[Task instructions]
Each record below must be retyped exactly, with nothing left out.

[Source records]
========

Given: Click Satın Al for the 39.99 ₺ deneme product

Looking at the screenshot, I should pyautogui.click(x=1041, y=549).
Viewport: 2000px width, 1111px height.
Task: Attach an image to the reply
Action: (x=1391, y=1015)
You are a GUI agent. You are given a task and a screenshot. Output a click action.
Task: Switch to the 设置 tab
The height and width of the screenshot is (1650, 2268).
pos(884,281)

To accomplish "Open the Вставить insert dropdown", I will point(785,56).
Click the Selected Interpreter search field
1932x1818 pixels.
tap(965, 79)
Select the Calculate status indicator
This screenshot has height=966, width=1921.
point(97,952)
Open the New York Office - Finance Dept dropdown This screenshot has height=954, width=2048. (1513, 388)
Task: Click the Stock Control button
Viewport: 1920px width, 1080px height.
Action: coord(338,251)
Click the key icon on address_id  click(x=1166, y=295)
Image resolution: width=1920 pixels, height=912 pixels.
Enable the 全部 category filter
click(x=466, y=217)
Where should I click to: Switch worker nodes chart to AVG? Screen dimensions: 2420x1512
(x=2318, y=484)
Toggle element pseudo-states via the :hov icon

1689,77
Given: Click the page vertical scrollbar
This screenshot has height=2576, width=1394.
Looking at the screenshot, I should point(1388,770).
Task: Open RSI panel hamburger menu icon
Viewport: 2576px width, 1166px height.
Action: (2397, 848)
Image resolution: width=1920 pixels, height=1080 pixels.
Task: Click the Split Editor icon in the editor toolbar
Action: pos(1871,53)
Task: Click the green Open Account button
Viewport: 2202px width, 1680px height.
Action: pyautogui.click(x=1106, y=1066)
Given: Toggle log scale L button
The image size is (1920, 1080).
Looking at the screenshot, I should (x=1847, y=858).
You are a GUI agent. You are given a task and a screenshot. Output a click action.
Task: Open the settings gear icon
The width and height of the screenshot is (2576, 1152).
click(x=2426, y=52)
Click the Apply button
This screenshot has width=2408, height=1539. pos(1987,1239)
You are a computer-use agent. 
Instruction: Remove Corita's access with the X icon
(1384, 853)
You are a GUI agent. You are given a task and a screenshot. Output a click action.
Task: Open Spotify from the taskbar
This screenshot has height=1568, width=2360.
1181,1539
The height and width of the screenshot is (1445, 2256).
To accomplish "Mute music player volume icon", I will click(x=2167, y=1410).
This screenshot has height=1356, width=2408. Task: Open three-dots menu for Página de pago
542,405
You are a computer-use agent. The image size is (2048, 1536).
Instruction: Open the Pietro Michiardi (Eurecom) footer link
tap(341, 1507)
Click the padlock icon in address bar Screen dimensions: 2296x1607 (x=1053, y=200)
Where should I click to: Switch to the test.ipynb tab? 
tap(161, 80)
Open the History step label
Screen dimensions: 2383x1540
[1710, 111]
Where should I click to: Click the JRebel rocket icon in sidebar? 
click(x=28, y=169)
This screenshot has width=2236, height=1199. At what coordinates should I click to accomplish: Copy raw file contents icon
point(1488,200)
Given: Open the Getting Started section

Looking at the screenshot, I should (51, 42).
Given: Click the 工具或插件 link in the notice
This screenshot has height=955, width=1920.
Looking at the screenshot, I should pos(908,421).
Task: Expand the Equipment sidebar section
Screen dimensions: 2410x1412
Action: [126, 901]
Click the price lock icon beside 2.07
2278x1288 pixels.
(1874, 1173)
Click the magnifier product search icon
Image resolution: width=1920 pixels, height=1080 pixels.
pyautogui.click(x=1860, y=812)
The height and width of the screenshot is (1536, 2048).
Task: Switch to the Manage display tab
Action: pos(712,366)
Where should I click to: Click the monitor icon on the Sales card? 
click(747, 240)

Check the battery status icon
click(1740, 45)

========

[Task result]
Given: Click Satın Al for the 39.99 ₺ deneme product

Looking at the screenshot, I should pyautogui.click(x=1041, y=549).
Viewport: 2000px width, 1111px height.
Task: Attach an image to the reply
Action: (x=1391, y=1015)
You are a GUI agent. You are given a task and a screenshot. Output a click action.
Task: Switch to the 设置 tab
The height and width of the screenshot is (1650, 2268).
pos(884,281)

To accomplish "Open the Вставить insert dropdown", I will point(785,56).
Click the Selected Interpreter search field
1932x1818 pixels.
tap(965, 79)
Select the Calculate status indicator
This screenshot has height=966, width=1921.
point(97,952)
Open the New York Office - Finance Dept dropdown This screenshot has height=954, width=2048. (1513, 388)
Task: Click the Stock Control button
Viewport: 1920px width, 1080px height.
Action: coord(338,251)
Click the key icon on address_id  click(x=1166, y=295)
Image resolution: width=1920 pixels, height=912 pixels.
Enable the 全部 category filter
click(x=466, y=217)
Where should I click to: Switch worker nodes chart to AVG? Screen dimensions: 2420x1512
(x=2318, y=484)
Toggle element pseudo-states via the :hov icon

1689,77
Given: Click the page vertical scrollbar
This screenshot has height=2576, width=1394.
Looking at the screenshot, I should point(1388,770).
Task: Open RSI panel hamburger menu icon
Viewport: 2576px width, 1166px height.
Action: (2397, 848)
Image resolution: width=1920 pixels, height=1080 pixels.
Task: Click the Split Editor icon in the editor toolbar
Action: pos(1871,53)
Task: Click the green Open Account button
Viewport: 2202px width, 1680px height.
Action: pyautogui.click(x=1106, y=1066)
Given: Toggle log scale L button
The image size is (1920, 1080).
Looking at the screenshot, I should (x=1847, y=858).
You are a GUI agent. You are given a task and a screenshot. Output a click action.
Task: Open the settings gear icon
The width and height of the screenshot is (2576, 1152).
click(x=2426, y=52)
Click the Apply button
This screenshot has width=2408, height=1539. pos(1987,1239)
You are a computer-use agent. 
Instruction: Remove Corita's access with the X icon
(1384, 853)
You are a GUI agent. You are given a task and a screenshot. Output a click action.
Task: Open Spotify from the taskbar
This screenshot has height=1568, width=2360.
1181,1539
The height and width of the screenshot is (1445, 2256).
To accomplish "Mute music player volume icon", I will click(x=2167, y=1410).
This screenshot has height=1356, width=2408. Task: Open three-dots menu for Página de pago
542,405
You are a computer-use agent. The image size is (2048, 1536).
Instruction: Open the Pietro Michiardi (Eurecom) footer link
tap(341, 1507)
Click the padlock icon in address bar Screen dimensions: 2296x1607 (x=1053, y=200)
Where should I click to: Switch to the test.ipynb tab? 
tap(161, 80)
Open the History step label
Screen dimensions: 2383x1540
[1710, 111]
Where should I click to: Click the JRebel rocket icon in sidebar? 
click(x=28, y=169)
This screenshot has width=2236, height=1199. At what coordinates should I click to accomplish: Copy raw file contents icon
point(1488,200)
Given: Open the Getting Started section

Looking at the screenshot, I should (51, 42).
Given: Click the 工具或插件 link in the notice
This screenshot has height=955, width=1920.
Looking at the screenshot, I should pos(908,421).
Task: Expand the Equipment sidebar section
Screen dimensions: 2410x1412
Action: [126, 901]
Click the price lock icon beside 2.07
2278x1288 pixels.
(1874, 1173)
Click the magnifier product search icon
Image resolution: width=1920 pixels, height=1080 pixels.
pyautogui.click(x=1860, y=812)
The height and width of the screenshot is (1536, 2048).
Task: Switch to the Manage display tab
Action: pos(712,366)
Where should I click to: Click the monitor icon on the Sales card? 
click(747, 240)

Check the battery status icon
click(1740, 45)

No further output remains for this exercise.